Microstructure Evolution and Mechanical Behavior of Cold-Sprayed, Bulk Nanostructured Titanium

Abstract

To provide insight into the microstructural evolution and mechanical behavior of bulk nanostructured Ti, we used cold gas dynamic spraying of Ti particles to synthesize thick coatings (e.g., >10 mm in thickness). Accordingly, the grain size, lattice parameter, lattice strain, residual stress, porosity, microhardness, tensile, and compressive behavior of the bulk Ti deposits before and after annealing were comparatively analyzed. Our results show that the microstructure of the as-sprayed bulk Ti was characterized by a grain size of ~60 nm, lattice expansion (~2 pct for $$ a $$ and ~3 pct for $$ c $$ ), lattice strain (~1.65 × 10−5), and residual compressive stress (~53 MPa). Moreover, annealing of the as-deposited bulk Ti led to a significant decrease in lattice expansion, lattice strain, and residual stress, whereas porosity remained unchanged (~11 pct). The mechanisms of grain growth, as well as the evolution of particle interfaces during annealing, were also investigated.
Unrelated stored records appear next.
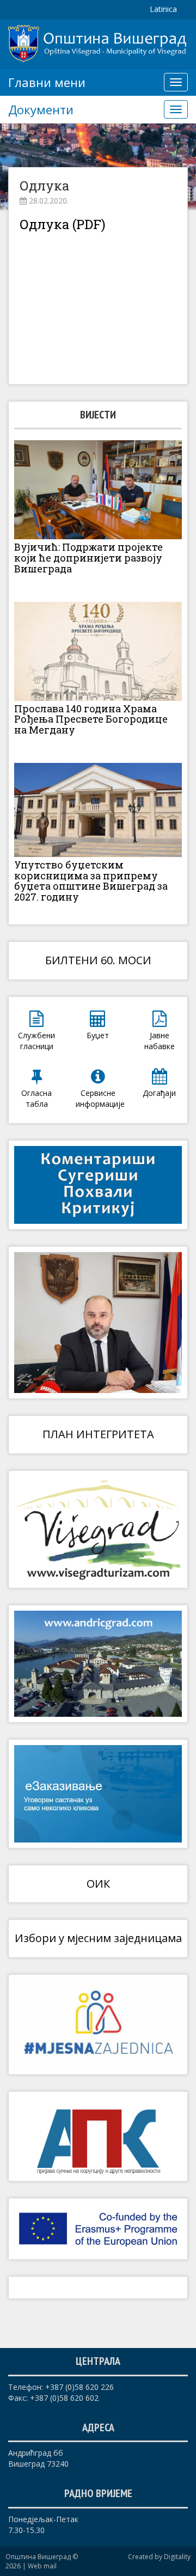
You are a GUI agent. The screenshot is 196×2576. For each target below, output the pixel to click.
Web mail (42, 2566)
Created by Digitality (159, 2556)
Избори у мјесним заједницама (98, 1938)
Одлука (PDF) (63, 224)
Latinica (163, 9)
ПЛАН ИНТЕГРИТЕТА (98, 1434)
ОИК (98, 1883)
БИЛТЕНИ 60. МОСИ (98, 960)
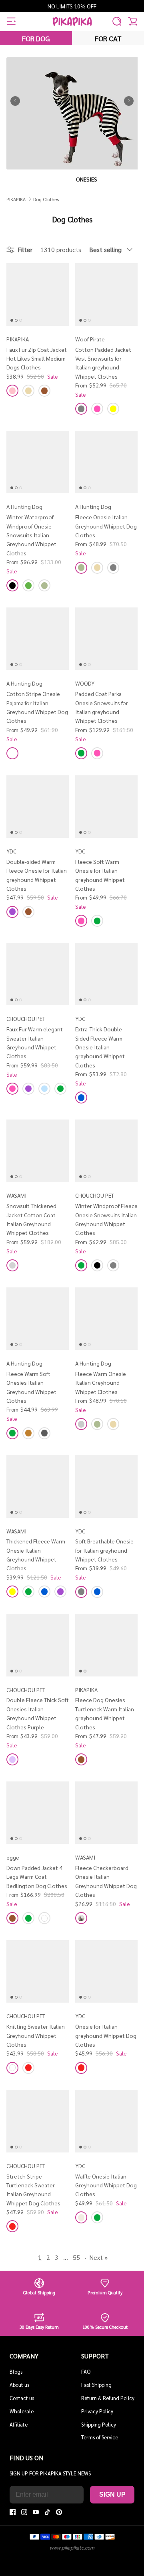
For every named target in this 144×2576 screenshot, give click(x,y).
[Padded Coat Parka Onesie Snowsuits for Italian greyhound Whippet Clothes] (106, 638)
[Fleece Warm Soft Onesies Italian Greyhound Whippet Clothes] (37, 1318)
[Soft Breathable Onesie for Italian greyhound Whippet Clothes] (106, 1486)
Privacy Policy (97, 2411)
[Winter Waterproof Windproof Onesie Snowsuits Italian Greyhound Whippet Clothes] (37, 462)
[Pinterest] (59, 2512)
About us (19, 2384)
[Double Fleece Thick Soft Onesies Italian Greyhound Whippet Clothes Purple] (37, 1645)
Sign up (112, 2494)
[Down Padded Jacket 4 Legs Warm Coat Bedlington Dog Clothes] (37, 1812)
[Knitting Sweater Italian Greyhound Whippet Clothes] (37, 1971)
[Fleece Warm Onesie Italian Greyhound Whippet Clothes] (106, 1318)
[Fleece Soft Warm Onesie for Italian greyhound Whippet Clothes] (106, 806)
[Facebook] (13, 2512)
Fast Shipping (96, 2384)
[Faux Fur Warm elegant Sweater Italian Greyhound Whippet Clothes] (37, 974)
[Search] (117, 21)
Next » (98, 2257)
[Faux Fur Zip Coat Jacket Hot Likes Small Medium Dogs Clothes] (37, 294)
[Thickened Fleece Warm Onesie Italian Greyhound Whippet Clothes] (37, 1486)
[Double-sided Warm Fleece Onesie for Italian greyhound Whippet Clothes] (37, 806)
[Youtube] (36, 2512)
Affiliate (19, 2424)
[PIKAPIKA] (72, 21)
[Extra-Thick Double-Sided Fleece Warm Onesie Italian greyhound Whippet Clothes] (106, 974)
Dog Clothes (46, 199)
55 (76, 2257)
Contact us (22, 2397)
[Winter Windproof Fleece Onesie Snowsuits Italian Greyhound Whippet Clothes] (106, 1151)
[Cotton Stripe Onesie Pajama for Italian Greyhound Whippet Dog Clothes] (37, 638)
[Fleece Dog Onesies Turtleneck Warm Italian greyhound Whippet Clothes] (106, 1645)
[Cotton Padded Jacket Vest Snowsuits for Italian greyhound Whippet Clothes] (106, 294)
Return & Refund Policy (107, 2397)
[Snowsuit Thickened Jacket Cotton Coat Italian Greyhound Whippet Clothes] (37, 1151)
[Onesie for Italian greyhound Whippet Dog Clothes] (106, 1971)
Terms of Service (99, 2437)
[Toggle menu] (11, 21)
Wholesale (22, 2411)
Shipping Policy (98, 2424)
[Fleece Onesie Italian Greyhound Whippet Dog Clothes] (106, 462)
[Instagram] (24, 2512)
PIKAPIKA (16, 199)
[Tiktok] (47, 2512)
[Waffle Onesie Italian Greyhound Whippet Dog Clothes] (106, 2121)
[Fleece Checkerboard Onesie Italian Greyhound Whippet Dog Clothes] (106, 1812)
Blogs (16, 2371)
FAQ (85, 2371)
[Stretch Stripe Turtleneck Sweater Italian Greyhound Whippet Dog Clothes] (37, 2121)
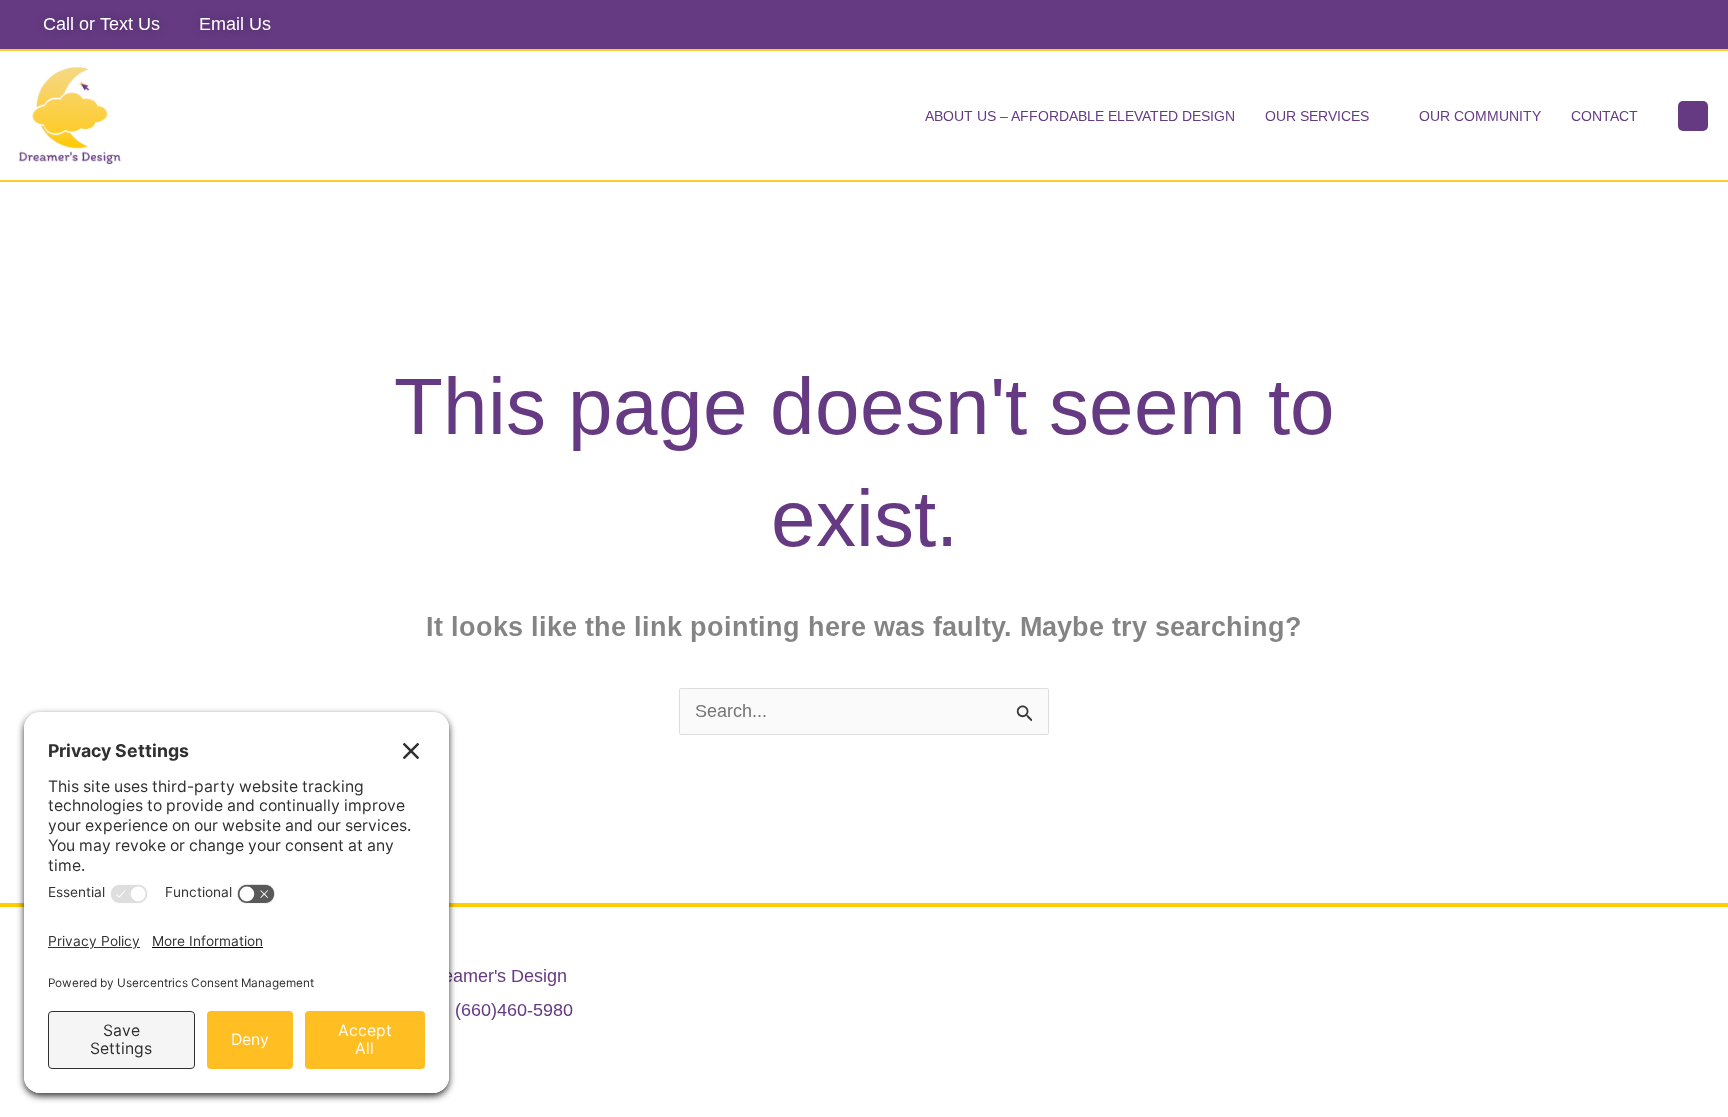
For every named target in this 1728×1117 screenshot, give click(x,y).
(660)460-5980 (514, 1010)
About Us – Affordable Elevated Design (1080, 116)
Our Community (1480, 116)
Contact (1604, 116)
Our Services (1317, 116)
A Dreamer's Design (487, 976)
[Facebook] (1692, 25)
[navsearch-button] (1693, 116)
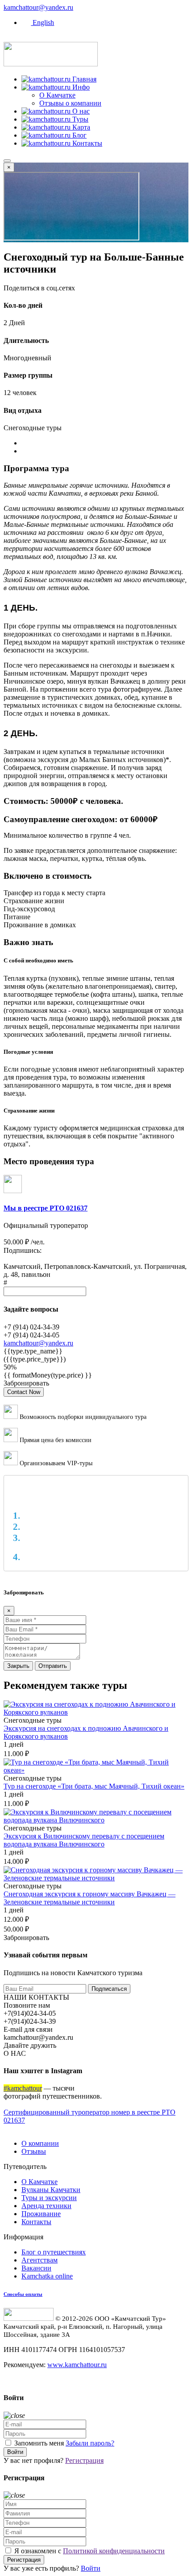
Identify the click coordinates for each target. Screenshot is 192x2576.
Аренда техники (46, 2205)
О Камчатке (57, 95)
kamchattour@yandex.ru (38, 7)
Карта (80, 127)
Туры (79, 119)
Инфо (80, 87)
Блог (79, 135)
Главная (83, 79)
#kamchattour (23, 2088)
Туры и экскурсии (49, 2197)
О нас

In terms of mechanical behavior, the as-deposited bulk Ti exhibited a very low modulus (52 GPa) with relatively high tensile and compressive strength values (180 and 850 MPa, respectively). Annealing in the temperature range of 1023 K to 1173 K (750 °C to 900 °C) led to a significant increase of tensile and compressive strength (to 380 MPa and more than 1200 MPa, respectively). Finally, annealing resulted in a slight increase of elastic modulus, which was rationalized on the basis of changes in pore geometry in the bulk Ti deposits.